Nature is his inspiration. The limitless solitude found in waters from riverine landscapes and wetlands illuminated his first projects. Autumn tones in Northern forests became tributaries of his pattern’s compositions, and their conspicuous colors ignited his senses.Constant as the tide, Goldsworthy is eager to show himself, sharing through art the time alone and the joy that he finds in living, inviting everyone to create their own testimonies and celebrating together a way to combine patterns and colors for self discovery.
Time is a key factor. We seldom acknowledge progression and cycling, and this in turn becomes entrapped or stagnated in the present, in the moment, in a site, loosing faith in the process of everlasting life. By remaining static rather than dynamic in or daily lives, we are impeded to see the very angles of truth each situation brings. Goldsworthy employs a very creative, yet obvious method to build an explanation. To him, the reality of how “sheep” impact place is a metaphor revealing how they change, integrate and act upon a collective behavior by following each other and loosing any sense of individualism. When we act like sheep, we become an overwhelming large entity, we all become one and deprive ourselves from direct observation and the possibility to occasion reflection. As a consequence our collective impact is deeper, the isolated contact and action of each individual in touch with surrounding vanishes, eroding in turn the lives of many other beings which are not meant to buffer impact of a major force.

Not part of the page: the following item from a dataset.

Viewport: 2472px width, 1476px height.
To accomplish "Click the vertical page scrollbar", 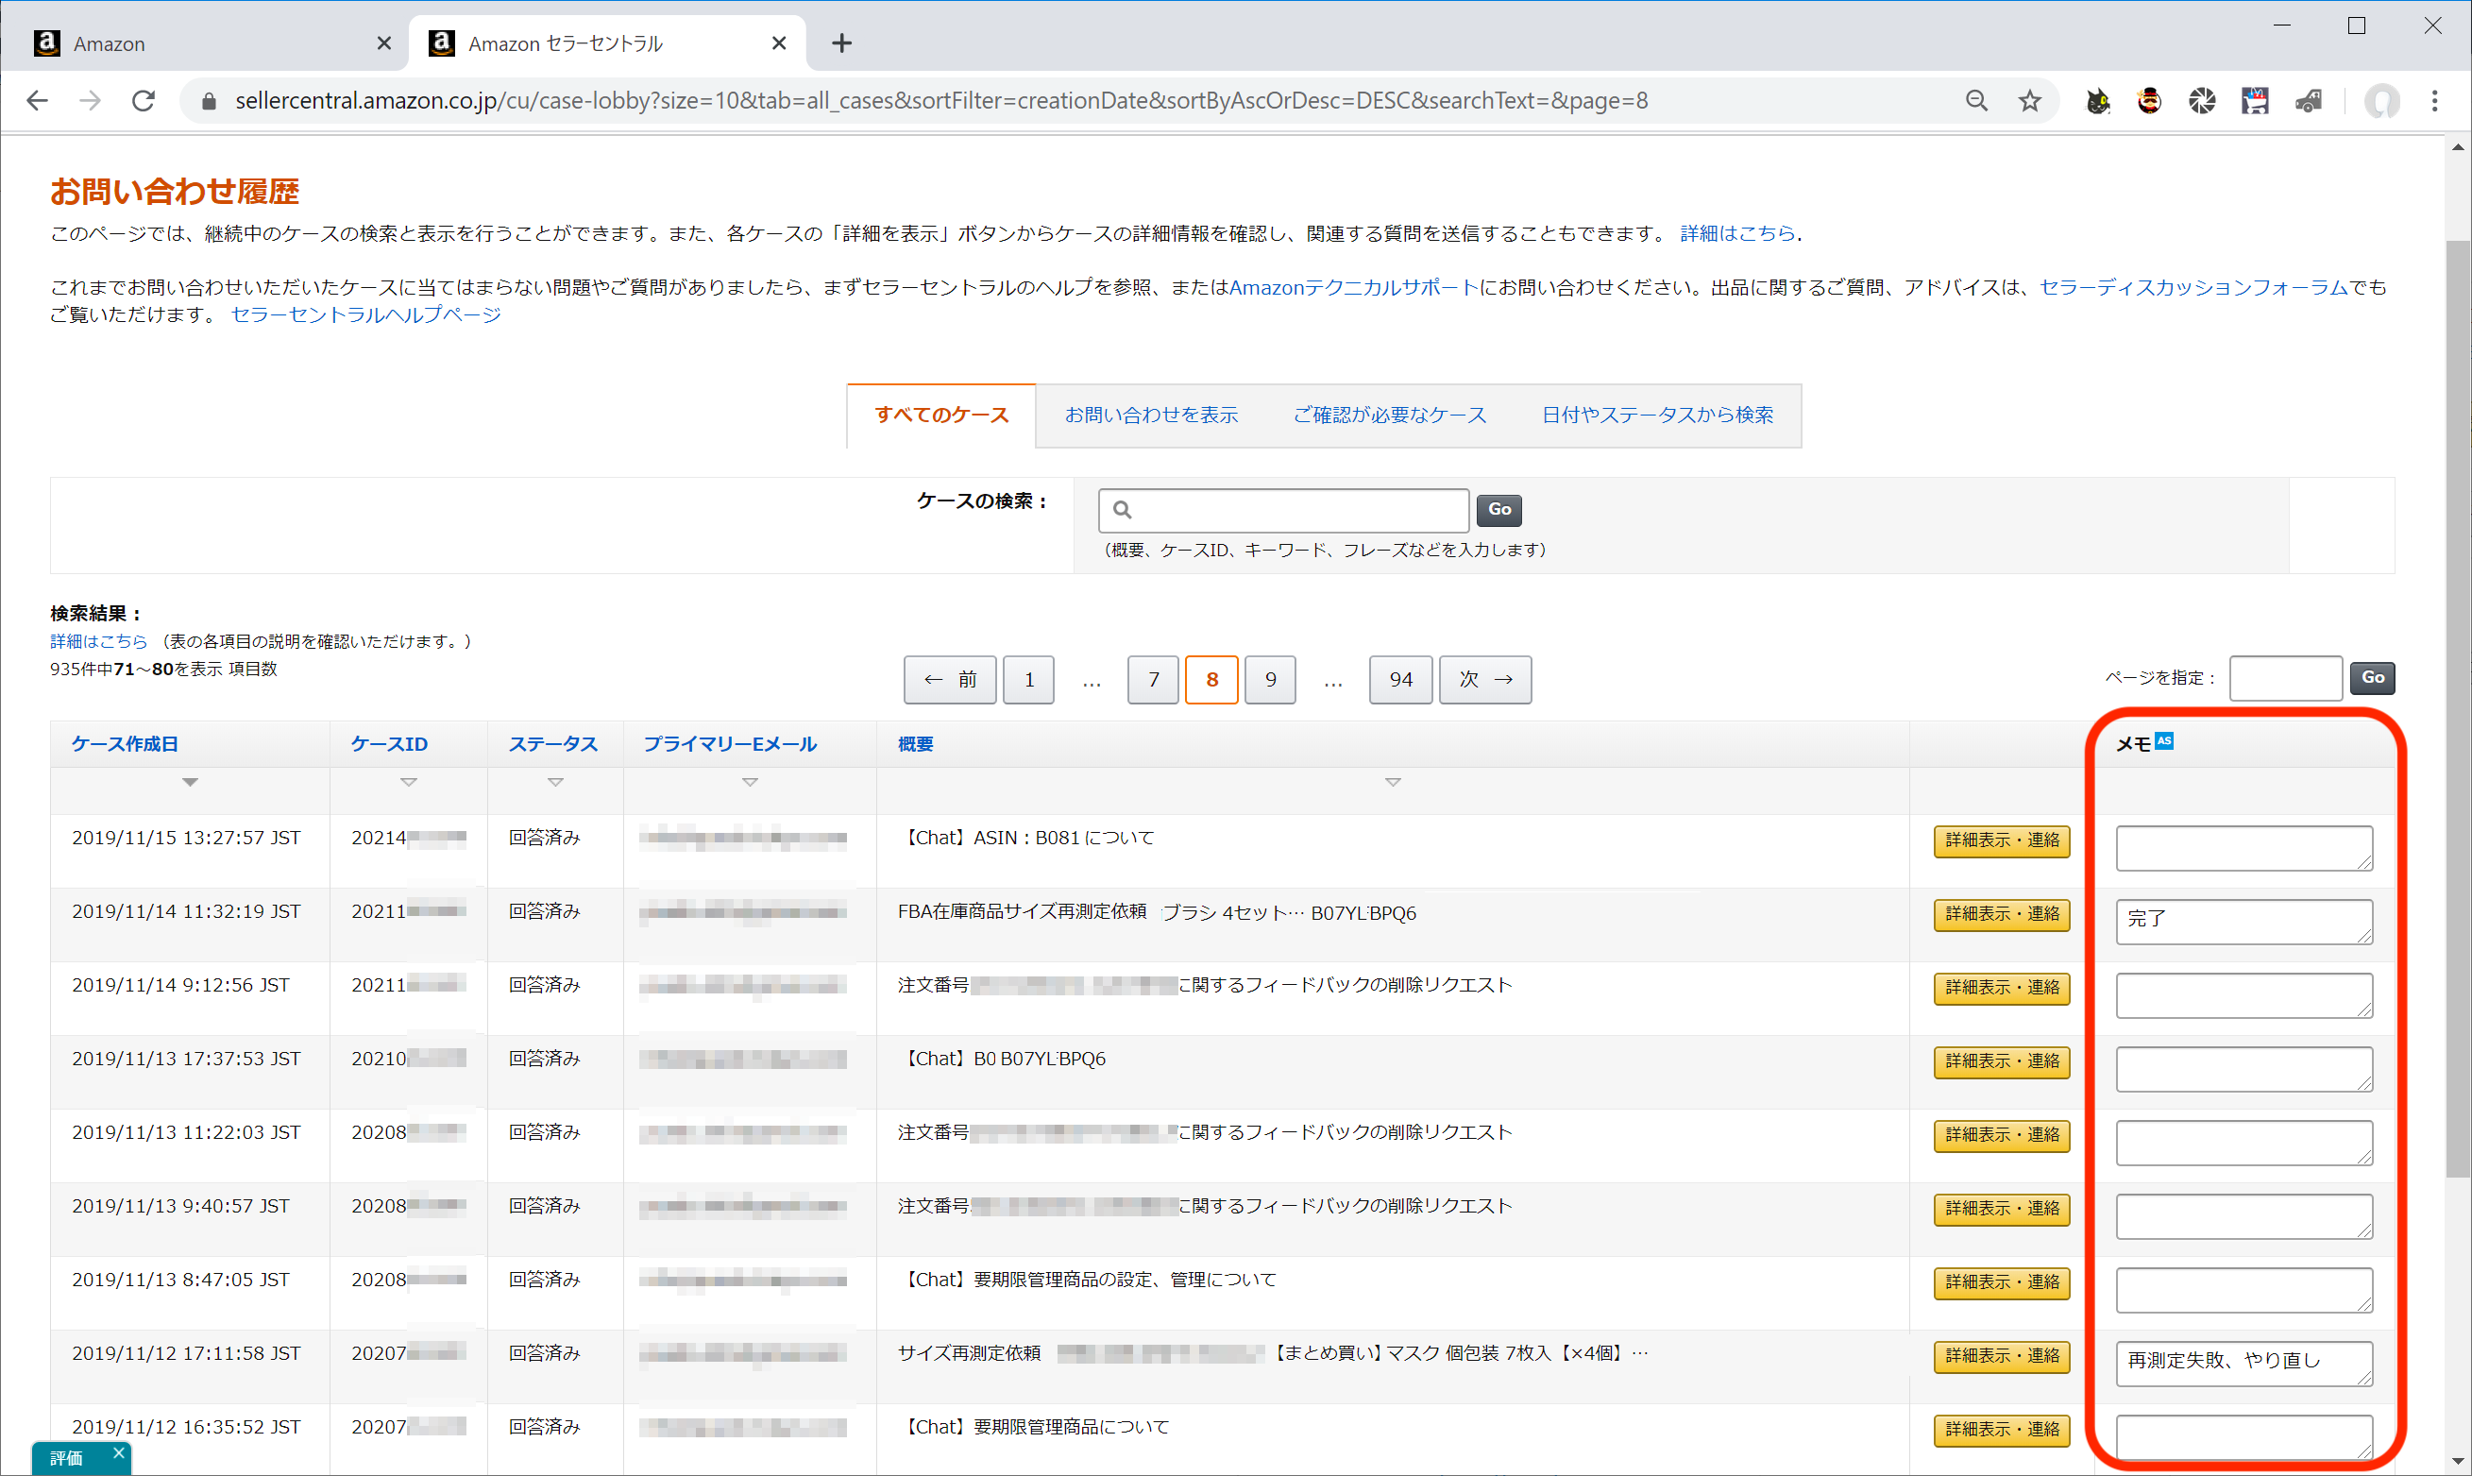I will tap(2457, 696).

Absence is a subjective term for Goldsworthy, since he is able to trace the impact of one element upon the rest of organisms, populations and living communities within a landscape. Goldsworthy recognized the specificity of roles within each piece of the great picture and that element like a puzzle piece, has specific edges or interrelations with other parts of the picture; thus, even absent or gone, we can be certain of its missing role within the whole. Goldsworthy is also able to link the consequences of absence of any apparently insignificant element from a niche by assessing the impact caused on the rest.
The entire movie opened my eyes to the tapestry of life, before so pale that I easily oversaw it. The movie reminds me of the poetic perspective of Walt Whitman, “Song of myself” as he acknowledges with other words the possible impact that a simple pebble could have upon a star.